Italy's government
Unsteady as she goes
Jan 31st 2008From The Economist print edition
Italy has enough problems already: does it really need Silvio Berlusconi once again?
AP
ITALY is notorious for its perpetually changing governments. Between 1981 and 2007, it had 16 prime ministers, including some repeats, compared with Britain's four. Yet lately Italian politics had acquired a patina of stability. Under pressure from voters, its fissiparous parties had coalesced into recognisable blocks of right and left. The centre-right government of Silvio Berlusconi (pictured right) served a full five-year term; when the media tycoon was defeated at the polls by the centre-left in April 2006, the hope was that Romano Prodi (on the left) would also see out his term. It was not to be.
The upheaval triggered two weeks ago, when a tiny centrist party quit Mr Prodi's coalition, unseated the prime minister when he lost a vote of confidence in the Senate. After consultations, the Italian president this week has asked Franco Marini, speaker of the Senate, to form a short-term interim government. But Mr Berlusconi, hungry for power, is baying for an election as soon as possible. His commanding lead in the opinion polls suggests he would win, and return to Palazzo Chigi just 20 months after he left it (see article).
Everybody agrees that the last thing that Italy needs is another succession of fractious, short-lived governments. It could just about get away with them when growth was strong, and vibrant private enterprise, especially in the north, more than made up for a shoddy (and often corrupt) public sector and the sclerotic Mezzogiorno. More recently, though, Italy's economic prospects have worsened. It is the slowest-growing big economy in Europe; the south is barely moving forward at all. Spain has just overtaken Italy by the measure of GDP per head, say the statisticians. Italy's competitive sparkle has dimmed. And the OECD, a think-tank, finds that it has the most heavily regulated economy in the rich world.
The country, in short, desperately needs both stable government and painful economic reform. The question is how to get these things. In 2001 voters overwhelmingly backed Mr Berlusconi (rejecting this paper's view that his chequered business history made him unfit to lead Italy). But he squandered his opportunity, using up political capital to protect his media interests and fend off judicial cases against him, and dithering over economic reform. After a disastrous term, he left behind his own “poison pill”: a law to change Italy's electoral system back to one based largely on proportional representation. By the time Mr Prodi lost his confidence vote, no fewer than 39 political parties were represented in parliament.

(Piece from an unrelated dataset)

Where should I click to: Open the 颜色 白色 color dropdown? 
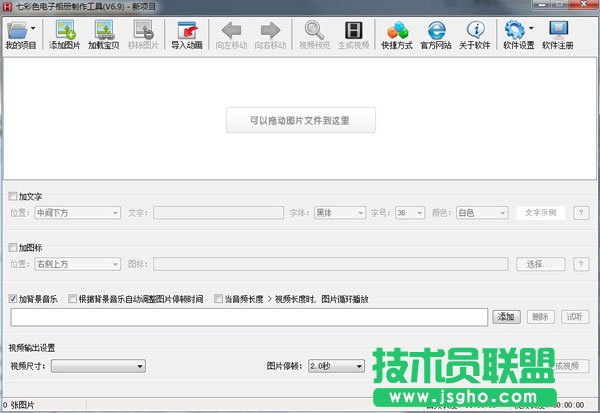click(x=481, y=212)
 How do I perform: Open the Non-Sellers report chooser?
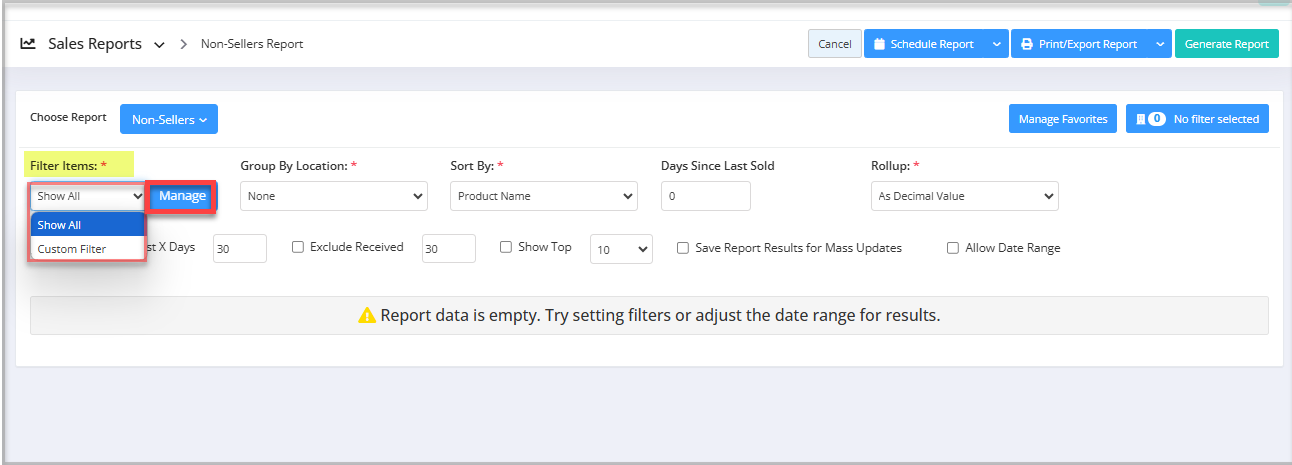169,119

The poison has thus done for Mr Prodi. Ironically, it is also hurting Mr Berlusconi, who finds it increasingly hard to control small parties in his coalition. Both sides agree that electoral reform is needed to strengthen big parties at the expense of little ones. Yet the smalls will resist, making it hard for any interim government to get a new electoral law passed. So the odds are that Italy is heading for a fresh election under the existing system. Mr Berlusconi seems likely to win—although Mr Prodi's successor as centre-left leader, Walter Veltroni, a popular mayor of Rome, may whittle down his lead.
In search of liberalismo
New election rules are needed if stable government is to return. But Italy's deeper problem is that so few of its political leaders are genuinely liberalising reformers. Mr Prodi's government cut public borrowing and improved tax collection, but proved too timid to take on the vested interests that always resist change. It left the public sector mostly unreformed. As the renewed Naples rubbish crisis confirms, it failed utterly to sort out the Mezzogiorno. A younger and more energetic Mr Veltroni might be bolder, but his reform credentials are untested and his grip on any centre-left coalition may prove no firmer than Mr Prodi's.
There is not a glimmer of hope that a returning Mr Berlusconi would prove a better bet than Mr Prodi. Judging by his record, he might be worse, starting by undoing the Prodi government's successful tax-collecting reforms. Mr Berlusconi has made clear that his first priority would again be to protect his own interests, by making it harder to use evidence from wiretapping in court cases. However successful he has been in business, he remains unfit for the job he covets. Poor Italy.